[Provided material]

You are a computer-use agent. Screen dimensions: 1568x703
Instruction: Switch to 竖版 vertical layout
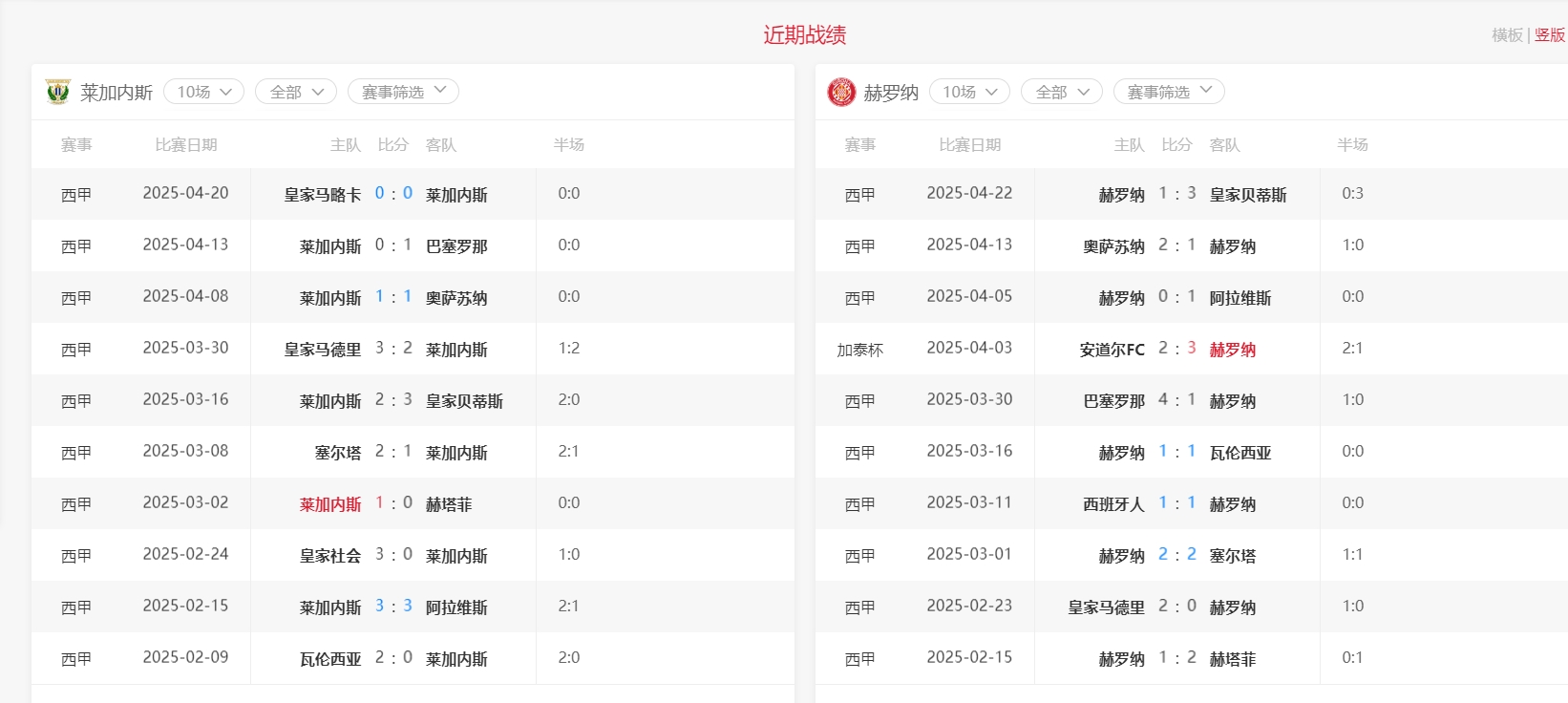point(1550,35)
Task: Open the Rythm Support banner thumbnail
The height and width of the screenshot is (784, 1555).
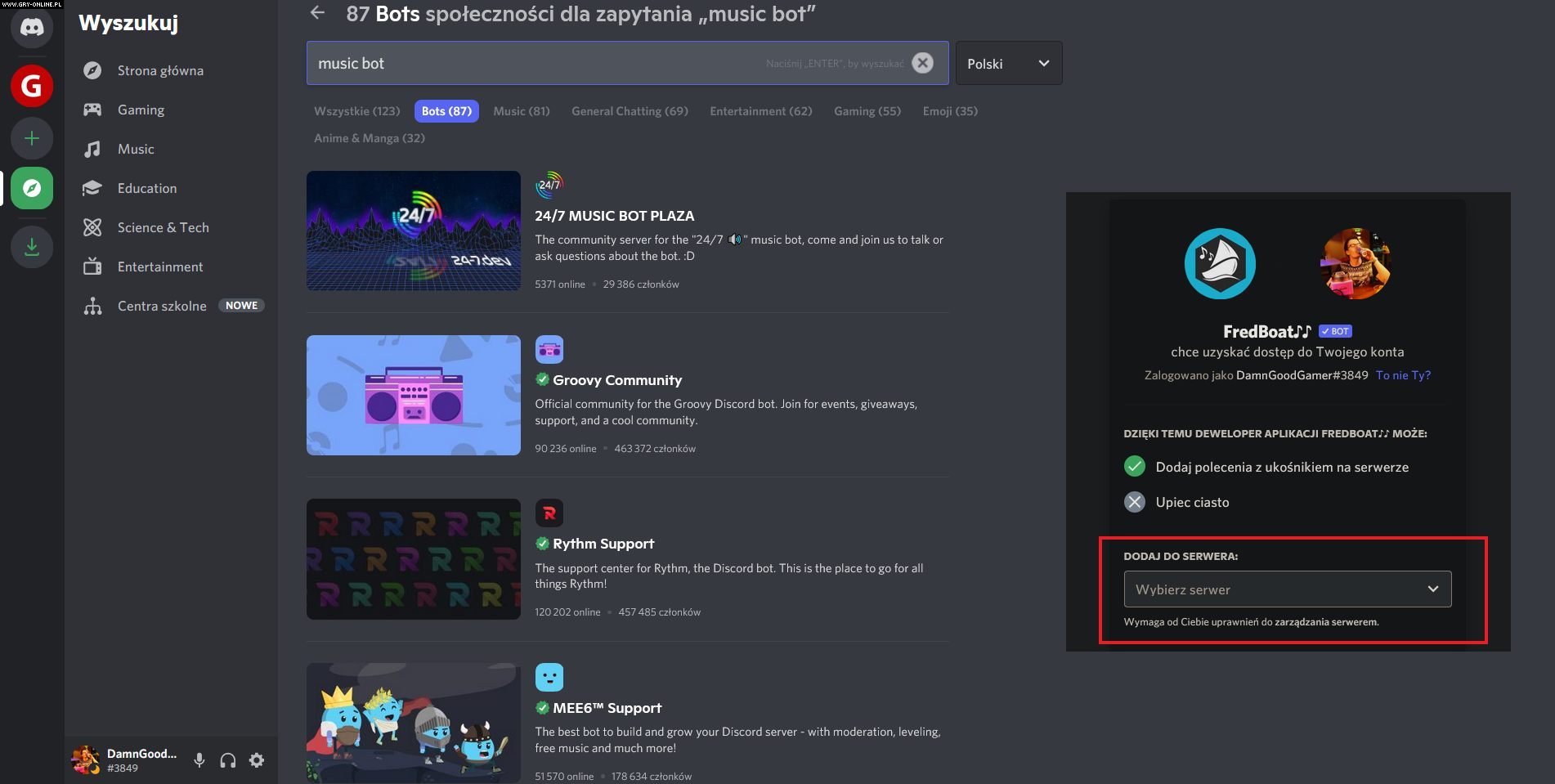Action: tap(413, 559)
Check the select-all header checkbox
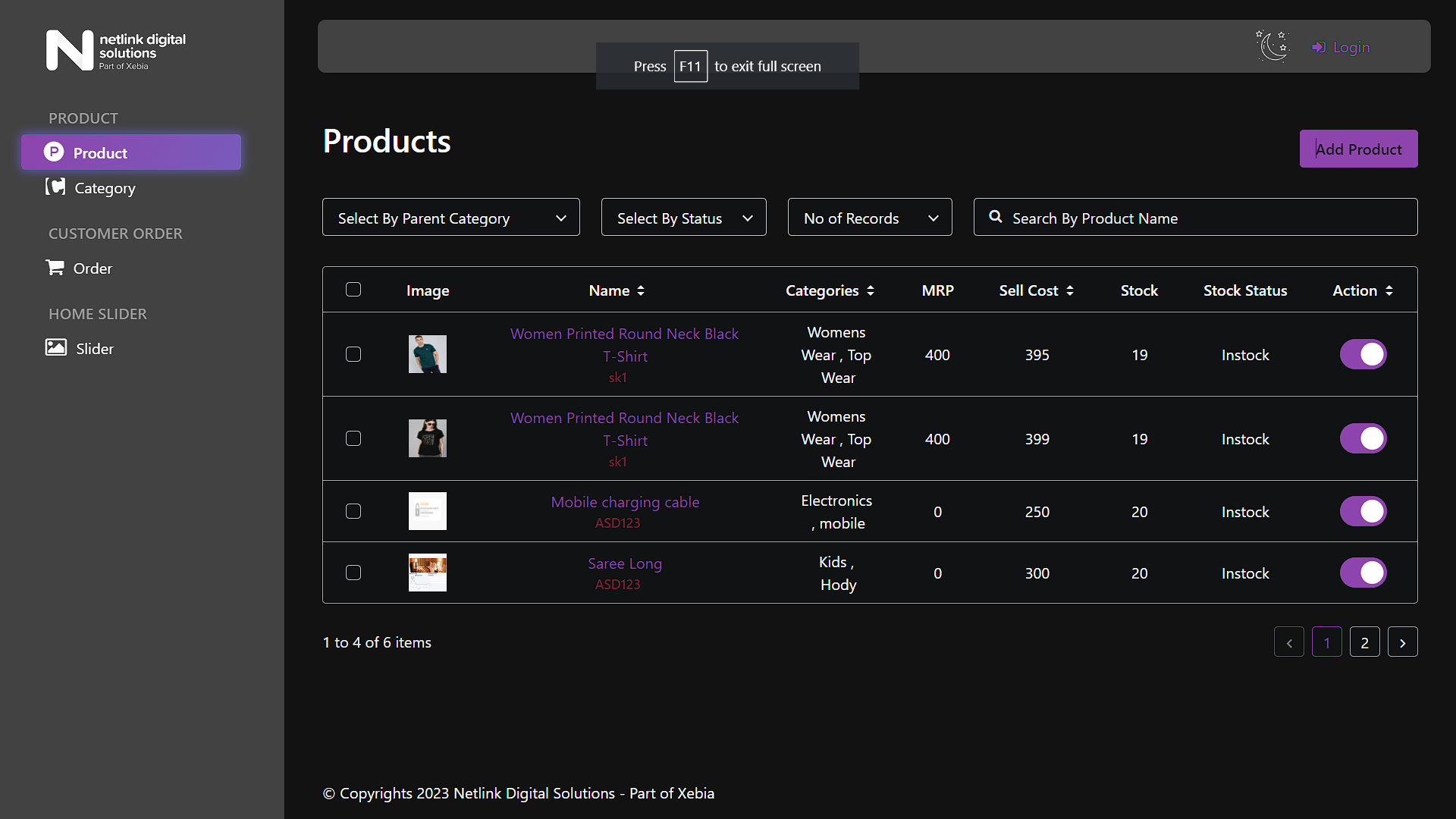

[/Provided material]

What to work on:
Every entry above has to be repeated exactly, apart from its pictures.

The answer:
You are a computer-use agent. Screen dimensions: 1568x703
Instruction: Switch to 竖版 vertical layout
point(1550,35)
Task: Open the Rythm Support banner thumbnail
The height and width of the screenshot is (784, 1555).
Action: tap(413, 559)
Check the select-all header checkbox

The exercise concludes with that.